You can tell right away from the title that this isn’t going to be a great film. It is one of those that I have no idea how it ended up on my watch list in the first place. Ok, sure I like bad horror movies but I’m certainly not on a mission to watch every one I can find so there must have been some tenuous link with another movie or actor or director that I liked to put it on the list. Whatever the reason it escapes me now. I should start making notes about why I wanted to watch a particular film when I add it to the list. This may seem a bit off topic but this is one of the rare bad horror films that I have chosen that really has no redeeming features, it isn’t in the so bad it is good category at all, it is just plain bad. So I want to know why I decided to put it on my list so that I can avoid using those same criteria in the future.
Interestingly I had some trouble finding this film on IMDB. This seems to be because although it shipped to me with the sub-title “Curse of the Axe Man”, IMDB has it as “A Deadly Summer”. The second title makes a bit more sense as much of the action takes place in a summer camp (one of many horror movie clichés paraded in front of us in an increasingly desperate attempt to convince us we are actually watching a horror movie).
There isn’t a single axe nor any mention of one in the whole film! The whole image on the cover above is a bit of a lie really as the only things in the image recognisable from the film are the trees! I think this might be a touch of Revenge from Planet Ape.
Here’s the cover for the Deadly Summer version: A better picture I think but still not really representative of anything of significance that happens in the film.
The plot, such as it is, is pretty standard b-movie horror. A jealous step-mom* schemes to get her step-daughter sent to a corrective summer camp for wayward teenagers (think the military school nightmares of Bill and Ted but with worse acting and carrying on for almost the whole movie). We are forced to sit through some brain deadening dialogue and awful acting and direction as the one dimensional characters are established at the camp and the “urban legend” of deaths in the past gets explained straight to camera without any attempt at disguising the blatant exposition.
Pretty soon everyone (those left alive) is aware that people are getting killed but, even when confronted with a freshly dead fellow camper, none of them seem to be able to muster any kind of emotion. Within minutes of a fresh death or other revelation, these guys are back to normal, collecting firewood or eating lunch or having a shower on their own in the dark. Unlike your classic so-bad-its-good horror this feels like sloppy editing or direction rather than self-referential humour. The feeling I get from it is that the film has been assembled almost at random from a selection of scenes shot before the storyline was finalised.
I guess it is OK that the characters don’t seem to show any emotion when their fellow humans get killed off or have any concern for their own lives as us viewers don’t give a damn about any of them either.

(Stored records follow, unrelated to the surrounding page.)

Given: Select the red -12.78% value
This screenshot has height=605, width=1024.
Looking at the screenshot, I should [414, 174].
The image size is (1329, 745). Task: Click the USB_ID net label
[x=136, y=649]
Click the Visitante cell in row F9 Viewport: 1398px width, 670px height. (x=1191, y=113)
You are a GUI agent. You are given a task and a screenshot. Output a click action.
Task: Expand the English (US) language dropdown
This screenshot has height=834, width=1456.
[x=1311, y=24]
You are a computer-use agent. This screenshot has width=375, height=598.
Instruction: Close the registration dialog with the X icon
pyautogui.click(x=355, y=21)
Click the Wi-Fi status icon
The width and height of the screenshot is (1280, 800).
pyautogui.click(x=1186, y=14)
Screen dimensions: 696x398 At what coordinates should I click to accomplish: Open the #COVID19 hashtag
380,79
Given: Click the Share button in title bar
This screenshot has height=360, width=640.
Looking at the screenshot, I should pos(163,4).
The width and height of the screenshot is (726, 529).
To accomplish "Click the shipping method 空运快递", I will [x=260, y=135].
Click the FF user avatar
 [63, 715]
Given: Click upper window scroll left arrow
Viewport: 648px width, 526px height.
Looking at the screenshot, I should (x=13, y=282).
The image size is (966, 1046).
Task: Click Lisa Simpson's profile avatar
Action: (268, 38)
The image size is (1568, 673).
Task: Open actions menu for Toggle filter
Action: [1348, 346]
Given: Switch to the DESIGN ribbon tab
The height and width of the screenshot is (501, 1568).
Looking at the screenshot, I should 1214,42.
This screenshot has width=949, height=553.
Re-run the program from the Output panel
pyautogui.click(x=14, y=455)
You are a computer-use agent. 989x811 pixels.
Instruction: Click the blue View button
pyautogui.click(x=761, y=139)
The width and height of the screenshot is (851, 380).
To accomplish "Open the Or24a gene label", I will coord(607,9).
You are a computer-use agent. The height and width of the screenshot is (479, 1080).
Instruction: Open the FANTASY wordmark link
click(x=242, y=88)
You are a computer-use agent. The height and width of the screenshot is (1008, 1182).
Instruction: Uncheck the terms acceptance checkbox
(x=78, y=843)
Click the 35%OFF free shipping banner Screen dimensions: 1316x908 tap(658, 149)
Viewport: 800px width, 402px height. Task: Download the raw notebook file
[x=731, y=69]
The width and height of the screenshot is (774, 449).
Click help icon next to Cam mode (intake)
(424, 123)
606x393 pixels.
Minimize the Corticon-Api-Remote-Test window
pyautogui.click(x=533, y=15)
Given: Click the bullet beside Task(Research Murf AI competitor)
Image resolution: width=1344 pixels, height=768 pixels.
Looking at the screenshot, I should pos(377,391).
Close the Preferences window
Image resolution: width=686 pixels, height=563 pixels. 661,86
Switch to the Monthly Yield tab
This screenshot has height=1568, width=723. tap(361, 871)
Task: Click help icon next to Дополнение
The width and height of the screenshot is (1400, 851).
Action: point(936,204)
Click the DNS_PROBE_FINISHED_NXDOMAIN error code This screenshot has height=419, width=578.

There are some occasional lifts out of the depths but they are minor and do nothing over all to redeem the movie. Maureen McCormick puts in a reasonably menacing performance as the step-mom with a split personality which is a neat way of explaining the talking mirror in a modern telling of the tale. And Eileen Dietz stands out among an otherwise bland cast as the crazy woman who has lived in the woods for 20-odd years. There is a bit of a twist at the end but it feels like a cop out and makes the rest of the movie you just forced yourself to sit through (hey it might get better in a minute) even more pointless. At the very end there is an interesting suggestion that will make you think about everything that happened before but it really isn’t worth sitting through the preceding 80 minutes to see it.
There is some very strange filming in this film to. Overall it looks like a TV movie, a Sci-Fi channel special or a high school movie project. I get the feeling that the whole thing was shot in a single day as the “night time” shots look like they have been shot in the middle of the day with a blue-grey filter on the camera. Often a shot of the moon has been spliced in for a few seconds to remind us that it is supposed to be night.
This dull movie could have been livened up in any number of ways and got itself into the so bad its good cult category with very little effort but it just feels like on one involved really cared enough about what they were doing to make the effort. I’ve read another review of this which describes this as “just a movie for the sake of making a movie” and I couldn’t sum up my feeling any better, so I won’t try.
*apologies to my UK readers, I don’t like using the word mom but I can’t think of a better one to evoke this stereotype.